INSTRUCTIONS TO FOLLOW =>
Go through the following data and transcribe exactly the stretch of lines from the one holding "Expand the Section (Раздел) dropdown" to the one holding "Task: Click the crossed-circle", both included.

EXCERPTED DATA =>

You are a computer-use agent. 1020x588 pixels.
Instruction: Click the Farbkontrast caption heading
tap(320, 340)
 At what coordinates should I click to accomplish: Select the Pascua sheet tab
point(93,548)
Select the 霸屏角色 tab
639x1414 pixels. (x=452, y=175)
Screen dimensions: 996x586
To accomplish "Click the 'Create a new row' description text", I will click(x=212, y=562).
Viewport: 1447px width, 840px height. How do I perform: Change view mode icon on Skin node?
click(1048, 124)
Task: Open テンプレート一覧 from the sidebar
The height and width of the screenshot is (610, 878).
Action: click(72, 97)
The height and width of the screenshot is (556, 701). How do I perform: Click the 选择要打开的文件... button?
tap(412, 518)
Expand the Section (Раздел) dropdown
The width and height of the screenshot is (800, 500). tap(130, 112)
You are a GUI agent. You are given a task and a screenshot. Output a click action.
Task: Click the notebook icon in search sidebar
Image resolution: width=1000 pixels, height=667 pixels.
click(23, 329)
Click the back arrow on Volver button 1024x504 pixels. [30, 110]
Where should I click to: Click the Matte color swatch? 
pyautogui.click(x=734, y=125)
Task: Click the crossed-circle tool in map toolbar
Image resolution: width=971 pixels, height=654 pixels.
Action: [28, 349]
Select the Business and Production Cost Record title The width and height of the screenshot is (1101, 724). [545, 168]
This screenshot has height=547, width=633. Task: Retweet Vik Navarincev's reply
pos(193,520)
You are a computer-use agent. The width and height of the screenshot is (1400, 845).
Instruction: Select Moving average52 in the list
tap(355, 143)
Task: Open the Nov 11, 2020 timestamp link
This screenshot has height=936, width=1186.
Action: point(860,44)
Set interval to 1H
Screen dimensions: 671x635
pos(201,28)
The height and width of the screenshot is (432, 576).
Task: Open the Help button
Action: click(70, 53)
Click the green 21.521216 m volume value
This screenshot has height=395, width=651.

WRITTEN SOLUTION =>
Expand the Section (Раздел) dropdown
The width and height of the screenshot is (800, 500). tap(130, 112)
You are a GUI agent. You are given a task and a screenshot. Output a click action.
Task: Click the notebook icon in search sidebar
Image resolution: width=1000 pixels, height=667 pixels.
click(23, 329)
Click the back arrow on Volver button 1024x504 pixels. [30, 110]
Where should I click to: Click the Matte color swatch? 
pyautogui.click(x=734, y=125)
Task: Click the crossed-circle tool in map toolbar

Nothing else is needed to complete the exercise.